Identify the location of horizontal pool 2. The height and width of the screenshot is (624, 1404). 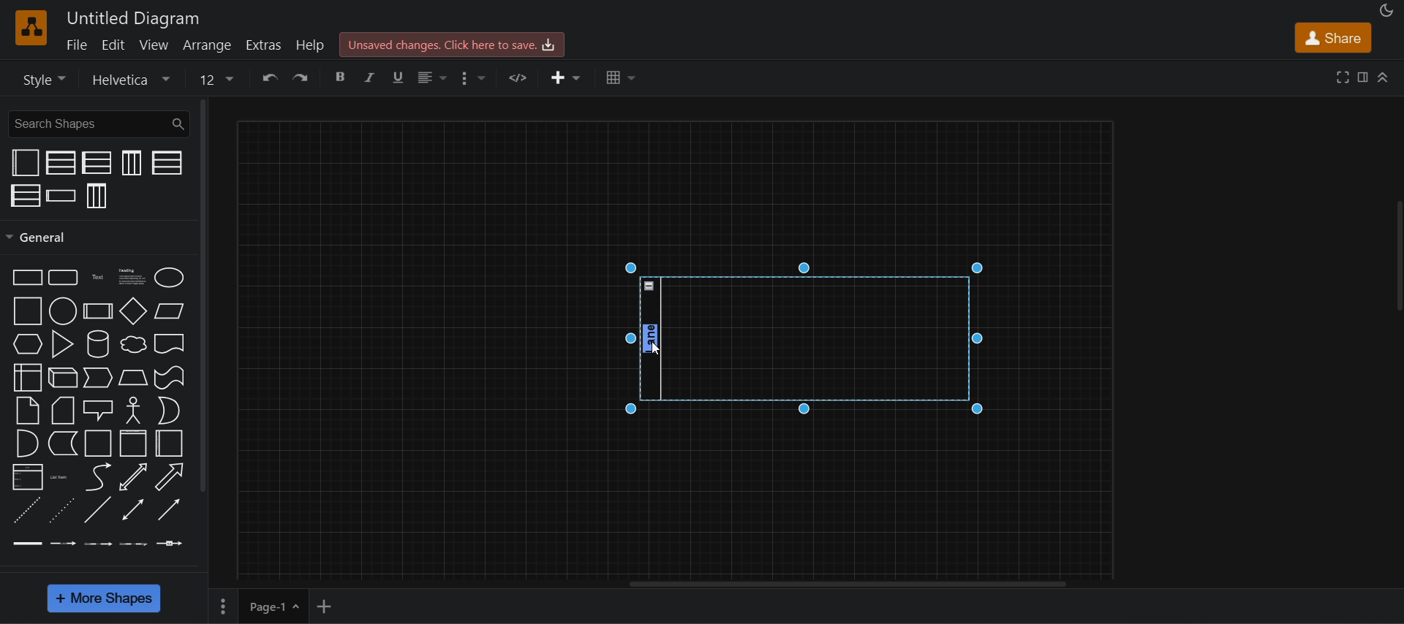
(99, 163).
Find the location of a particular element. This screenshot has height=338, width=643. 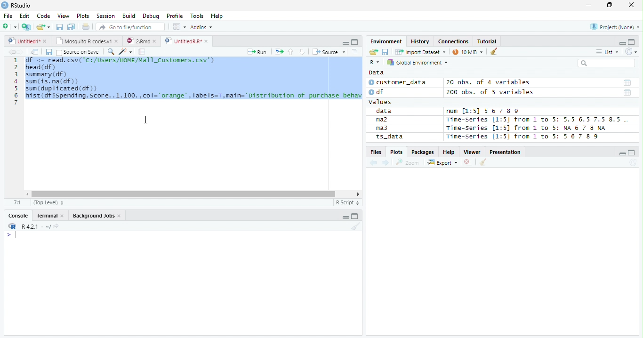

Previous is located at coordinates (375, 163).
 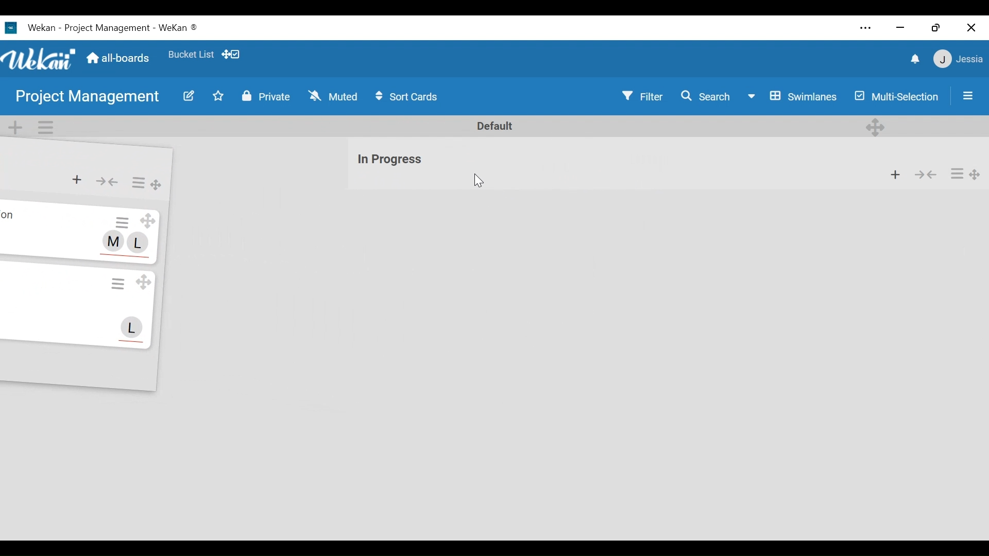 What do you see at coordinates (969, 27) in the screenshot?
I see `close` at bounding box center [969, 27].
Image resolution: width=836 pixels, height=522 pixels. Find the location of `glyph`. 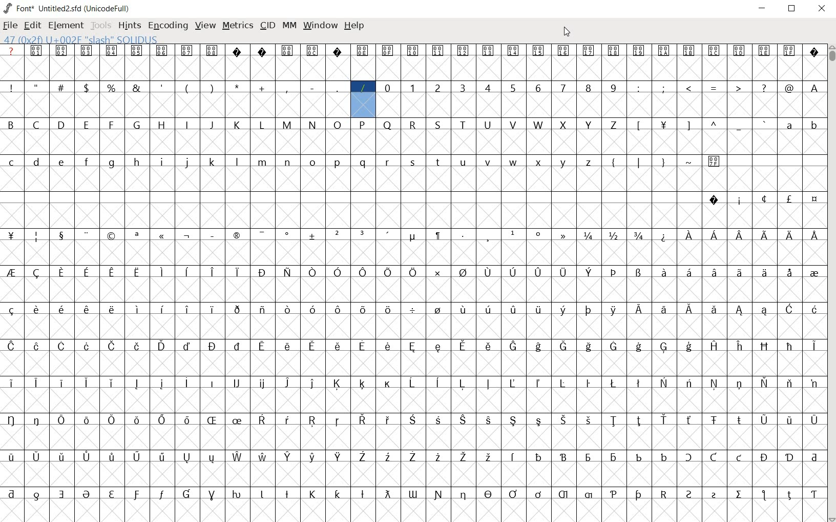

▸ Your task
Rewrite all of the lines above with "location" replaced by "position" wherever it occurs, keeping everything else the same and leaving out the pictures.

▸ Written response
Identify the position of horizontal pool 2. The height and width of the screenshot is (624, 1404). 
(99, 163).
Find the position of a particular element. This screenshot has height=338, width=643. 

Previous is located at coordinates (375, 163).
  What do you see at coordinates (969, 27) in the screenshot?
I see `close` at bounding box center [969, 27].
Image resolution: width=836 pixels, height=522 pixels. Find the position of `glyph`. 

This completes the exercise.